▶ [Task objective] Show each line of the entries below in which the word "will" appears.

▶ [Listed entries]
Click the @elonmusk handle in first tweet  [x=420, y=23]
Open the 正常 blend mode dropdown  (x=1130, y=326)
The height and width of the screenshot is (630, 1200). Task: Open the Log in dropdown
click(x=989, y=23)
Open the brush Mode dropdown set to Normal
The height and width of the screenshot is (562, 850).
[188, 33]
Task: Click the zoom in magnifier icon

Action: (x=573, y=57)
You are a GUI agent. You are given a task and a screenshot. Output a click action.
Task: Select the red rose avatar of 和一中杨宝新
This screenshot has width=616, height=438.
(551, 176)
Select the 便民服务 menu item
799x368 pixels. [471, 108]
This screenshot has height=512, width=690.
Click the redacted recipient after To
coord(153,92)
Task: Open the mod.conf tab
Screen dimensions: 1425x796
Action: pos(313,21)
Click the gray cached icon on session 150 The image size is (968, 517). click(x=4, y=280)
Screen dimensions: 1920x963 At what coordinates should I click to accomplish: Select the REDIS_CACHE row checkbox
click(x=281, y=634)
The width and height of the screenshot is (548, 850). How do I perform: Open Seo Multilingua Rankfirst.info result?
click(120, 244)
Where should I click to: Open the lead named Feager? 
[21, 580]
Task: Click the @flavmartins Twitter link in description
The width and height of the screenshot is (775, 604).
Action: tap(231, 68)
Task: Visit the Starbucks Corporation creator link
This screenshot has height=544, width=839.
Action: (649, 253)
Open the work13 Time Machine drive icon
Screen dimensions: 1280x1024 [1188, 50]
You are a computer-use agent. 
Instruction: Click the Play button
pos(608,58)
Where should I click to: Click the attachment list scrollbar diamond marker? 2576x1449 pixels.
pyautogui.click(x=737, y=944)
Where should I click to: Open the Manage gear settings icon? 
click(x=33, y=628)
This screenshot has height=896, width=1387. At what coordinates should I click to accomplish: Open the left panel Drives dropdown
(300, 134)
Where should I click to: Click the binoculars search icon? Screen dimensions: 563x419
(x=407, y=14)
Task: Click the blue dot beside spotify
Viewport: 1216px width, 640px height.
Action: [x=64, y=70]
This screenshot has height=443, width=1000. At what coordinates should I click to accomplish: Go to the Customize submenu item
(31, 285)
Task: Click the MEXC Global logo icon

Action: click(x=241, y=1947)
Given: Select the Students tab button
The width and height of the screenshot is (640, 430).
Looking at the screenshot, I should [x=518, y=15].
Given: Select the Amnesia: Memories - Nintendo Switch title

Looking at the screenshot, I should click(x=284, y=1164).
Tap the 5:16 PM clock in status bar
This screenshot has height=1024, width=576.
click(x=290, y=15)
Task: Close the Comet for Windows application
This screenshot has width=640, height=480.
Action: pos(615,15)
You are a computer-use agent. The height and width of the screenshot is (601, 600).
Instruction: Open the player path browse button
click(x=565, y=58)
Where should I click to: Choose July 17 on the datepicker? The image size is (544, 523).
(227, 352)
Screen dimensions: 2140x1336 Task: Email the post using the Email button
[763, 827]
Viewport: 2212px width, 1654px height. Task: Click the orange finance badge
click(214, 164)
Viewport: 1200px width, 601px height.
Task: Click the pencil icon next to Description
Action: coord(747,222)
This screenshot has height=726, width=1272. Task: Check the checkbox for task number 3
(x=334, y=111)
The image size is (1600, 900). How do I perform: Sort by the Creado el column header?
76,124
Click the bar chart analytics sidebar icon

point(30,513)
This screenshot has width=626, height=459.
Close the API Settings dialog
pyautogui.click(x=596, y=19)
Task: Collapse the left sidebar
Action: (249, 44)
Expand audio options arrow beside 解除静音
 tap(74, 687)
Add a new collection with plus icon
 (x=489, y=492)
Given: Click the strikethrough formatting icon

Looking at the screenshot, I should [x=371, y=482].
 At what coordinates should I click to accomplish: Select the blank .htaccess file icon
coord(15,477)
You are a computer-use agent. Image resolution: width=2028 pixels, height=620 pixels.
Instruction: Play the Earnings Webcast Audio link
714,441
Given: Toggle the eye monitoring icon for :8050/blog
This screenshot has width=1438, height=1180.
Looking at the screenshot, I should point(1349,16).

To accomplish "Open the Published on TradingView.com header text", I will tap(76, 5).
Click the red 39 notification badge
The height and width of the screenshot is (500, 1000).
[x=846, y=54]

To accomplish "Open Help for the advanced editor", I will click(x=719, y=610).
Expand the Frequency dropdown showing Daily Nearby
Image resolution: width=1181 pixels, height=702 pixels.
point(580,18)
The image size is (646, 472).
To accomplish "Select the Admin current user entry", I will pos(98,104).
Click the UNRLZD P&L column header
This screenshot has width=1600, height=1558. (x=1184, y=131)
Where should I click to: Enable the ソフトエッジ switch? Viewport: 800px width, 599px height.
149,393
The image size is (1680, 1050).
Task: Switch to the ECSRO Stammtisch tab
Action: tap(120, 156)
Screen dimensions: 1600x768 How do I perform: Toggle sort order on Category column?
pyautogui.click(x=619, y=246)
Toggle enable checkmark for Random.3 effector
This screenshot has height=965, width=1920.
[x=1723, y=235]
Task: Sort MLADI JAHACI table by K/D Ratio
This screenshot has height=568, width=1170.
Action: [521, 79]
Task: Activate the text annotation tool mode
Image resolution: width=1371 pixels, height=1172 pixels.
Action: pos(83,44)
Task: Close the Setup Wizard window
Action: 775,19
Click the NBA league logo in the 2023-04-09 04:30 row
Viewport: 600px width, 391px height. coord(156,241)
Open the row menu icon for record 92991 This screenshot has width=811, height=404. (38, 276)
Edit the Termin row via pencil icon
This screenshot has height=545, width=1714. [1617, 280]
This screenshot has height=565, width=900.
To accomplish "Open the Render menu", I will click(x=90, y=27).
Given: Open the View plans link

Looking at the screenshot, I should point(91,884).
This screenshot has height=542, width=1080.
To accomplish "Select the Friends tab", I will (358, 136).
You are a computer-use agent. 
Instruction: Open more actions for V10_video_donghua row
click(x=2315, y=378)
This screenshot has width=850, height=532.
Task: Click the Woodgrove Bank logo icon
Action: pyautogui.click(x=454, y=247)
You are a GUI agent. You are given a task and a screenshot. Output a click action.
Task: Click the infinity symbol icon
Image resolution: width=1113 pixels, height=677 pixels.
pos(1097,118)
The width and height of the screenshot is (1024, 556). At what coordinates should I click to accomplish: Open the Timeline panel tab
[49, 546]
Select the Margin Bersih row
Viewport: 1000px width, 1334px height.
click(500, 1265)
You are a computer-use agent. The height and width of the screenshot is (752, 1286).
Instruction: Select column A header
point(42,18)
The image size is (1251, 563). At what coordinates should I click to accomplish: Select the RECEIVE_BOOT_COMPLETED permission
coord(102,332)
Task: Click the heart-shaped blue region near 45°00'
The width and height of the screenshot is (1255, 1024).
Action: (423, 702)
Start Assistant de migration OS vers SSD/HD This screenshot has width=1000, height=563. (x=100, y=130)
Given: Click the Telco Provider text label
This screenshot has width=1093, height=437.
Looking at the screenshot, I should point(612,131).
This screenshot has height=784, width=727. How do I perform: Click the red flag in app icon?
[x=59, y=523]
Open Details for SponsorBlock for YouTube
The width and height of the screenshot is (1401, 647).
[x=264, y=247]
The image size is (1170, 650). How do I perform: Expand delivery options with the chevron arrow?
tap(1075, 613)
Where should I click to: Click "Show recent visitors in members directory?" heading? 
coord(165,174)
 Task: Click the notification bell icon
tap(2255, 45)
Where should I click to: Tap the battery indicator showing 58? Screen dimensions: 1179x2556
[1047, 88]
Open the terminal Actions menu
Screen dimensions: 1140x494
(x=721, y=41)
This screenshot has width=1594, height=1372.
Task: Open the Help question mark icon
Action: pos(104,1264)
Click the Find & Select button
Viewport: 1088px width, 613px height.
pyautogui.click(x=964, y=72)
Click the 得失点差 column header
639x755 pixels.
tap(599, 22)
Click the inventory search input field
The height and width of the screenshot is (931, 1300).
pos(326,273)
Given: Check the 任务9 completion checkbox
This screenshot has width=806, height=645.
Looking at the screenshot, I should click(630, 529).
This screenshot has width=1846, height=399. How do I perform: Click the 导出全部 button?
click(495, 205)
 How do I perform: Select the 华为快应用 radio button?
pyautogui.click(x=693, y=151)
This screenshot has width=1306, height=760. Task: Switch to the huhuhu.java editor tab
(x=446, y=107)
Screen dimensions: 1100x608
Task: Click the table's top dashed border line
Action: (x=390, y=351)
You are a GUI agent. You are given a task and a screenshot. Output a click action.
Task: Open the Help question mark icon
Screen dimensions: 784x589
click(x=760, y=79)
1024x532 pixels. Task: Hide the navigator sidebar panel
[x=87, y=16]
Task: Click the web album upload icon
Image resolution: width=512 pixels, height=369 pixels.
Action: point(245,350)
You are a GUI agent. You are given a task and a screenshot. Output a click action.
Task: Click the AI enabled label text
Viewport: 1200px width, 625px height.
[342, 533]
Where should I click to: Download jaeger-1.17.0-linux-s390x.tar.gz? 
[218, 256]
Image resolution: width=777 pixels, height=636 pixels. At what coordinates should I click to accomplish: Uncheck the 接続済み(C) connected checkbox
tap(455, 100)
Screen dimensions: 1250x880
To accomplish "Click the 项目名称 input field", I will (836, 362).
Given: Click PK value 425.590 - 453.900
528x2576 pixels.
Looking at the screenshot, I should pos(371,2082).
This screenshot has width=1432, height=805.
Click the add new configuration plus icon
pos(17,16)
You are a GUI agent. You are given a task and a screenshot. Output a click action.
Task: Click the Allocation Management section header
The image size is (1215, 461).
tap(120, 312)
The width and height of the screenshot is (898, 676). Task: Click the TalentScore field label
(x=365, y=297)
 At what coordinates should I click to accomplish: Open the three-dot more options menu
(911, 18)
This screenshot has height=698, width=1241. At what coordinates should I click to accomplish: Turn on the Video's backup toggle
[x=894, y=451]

▶ [Response area]
To accomplish "Open the Published on TradingView.com header text", I will tap(76, 5).
To accomplish "Open Help for the advanced editor", I will click(x=719, y=610).
To accomplish "Select the Admin current user entry", I will pos(98,104).
To accomplish "Open the Render menu", I will click(x=90, y=27).
To accomplish "Select the Friends tab", I will (358, 136).
To accomplish "Click the 项目名称 input field", I will (836, 362).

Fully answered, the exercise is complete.